> _EXTRACTO DE PÁGINA_
-=-=-

Actualmente existen mecanismos de medición que buscan acercarse a conocer la calidad educacional en el ámbito escolar y medio. El sistema de medición de la calidad en la educación (SIMCE) fue creado en 1988 como un sistema de evaluación e información respecto del aprendizaje de los estudiantes, sin embargo, más allá de la información relevante que pueda proporcionar este mecanismo, actualmente sus resultados sólo contribuyen a la competitividad entre estudiantes de la esfera municipal, subvencionada y/o particulares pagados, donde en muchos casos todo se predetermina a la condición socioeconómica de sus padres. Aquí encontramos otro factor de desigualdad, debido a la segregación por poder adquisitivo y de requisitos de precio determinados por los establecimientos educacionales.

Hace un par de días volvimos a evidenciar que en Chile existe una gran brecha de desigualdad y que se refleja en los promedios obtenidos en la prueba de selección universitaria (PSU) frente al acceso a la educación superior. Los datos proporcionados por un académico de la Universidad de Santiago de Chile evidenciaron que el 71% de los estudiantes provenientes de la educación municipal no alcanzaron los 500 puntos hacia las postulaciones 2016. De acuerdo a la información entregada por el CRUCh la diferencia en el promedio nacional PSU de un colegio particular respecto a los establecimientos municipales llegó a los 138 puntos, donde la educación privada obtuvo un promedio nacional de 606 puntos, mientras que los municipales promediaron los 468.

-=-=-

> _EXTRACTOS DEL MATERIAL_
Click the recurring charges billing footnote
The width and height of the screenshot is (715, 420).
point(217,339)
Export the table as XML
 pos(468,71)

-=-=-

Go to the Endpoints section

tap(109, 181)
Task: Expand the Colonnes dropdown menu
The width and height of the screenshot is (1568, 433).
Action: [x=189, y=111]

-=-=-

Transcribe completo el texto sobre la desigualdad en la educación chilena, sin cambiar nada.

Actualmente existen mecanismos de medición que buscan acercarse a conocer la calidad educacional en el ámbito escolar y medio. El sistema de medición de la calidad en la educación (SIMCE) fue creado en 1988 como un sistema de evaluación e información respecto del aprendizaje de los estudiantes, sin embargo, más allá de la información relevante que pueda proporcionar este mecanismo, actualmente sus resultados sólo contribuyen a la competitividad entre estudiantes de la esfera municipal, subvencionada y/o particulares pagados, donde en muchos casos todo se predetermina a la condición socioeconómica de sus padres. Aquí encontramos otro factor de desigualdad, debido a la segregación por poder adquisitivo y de requisitos de precio determinados por los establecimientos educacionales.

Hace un par de días volvimos a evidenciar que en Chile existe una gran brecha de desigualdad y que se refleja en los promedios obtenidos en la prueba de selección universitaria (PSU) frente al acceso a la educación superior. Los datos proporcionados por un académico de la Universidad de Santiago de Chile evidenciaron que el 71% de los estudiantes provenientes de la educación municipal no alcanzaron los 500 puntos hacia las postulaciones 2016. De acuerdo a la información entregada por el CRUCh la diferencia en el promedio nacional PSU de un colegio particular respecto a los establecimientos municipales llegó a los 138 puntos, donde la educación privada obtuvo un promedio nacional de 606 puntos, mientras que los municipales promediaron los 468.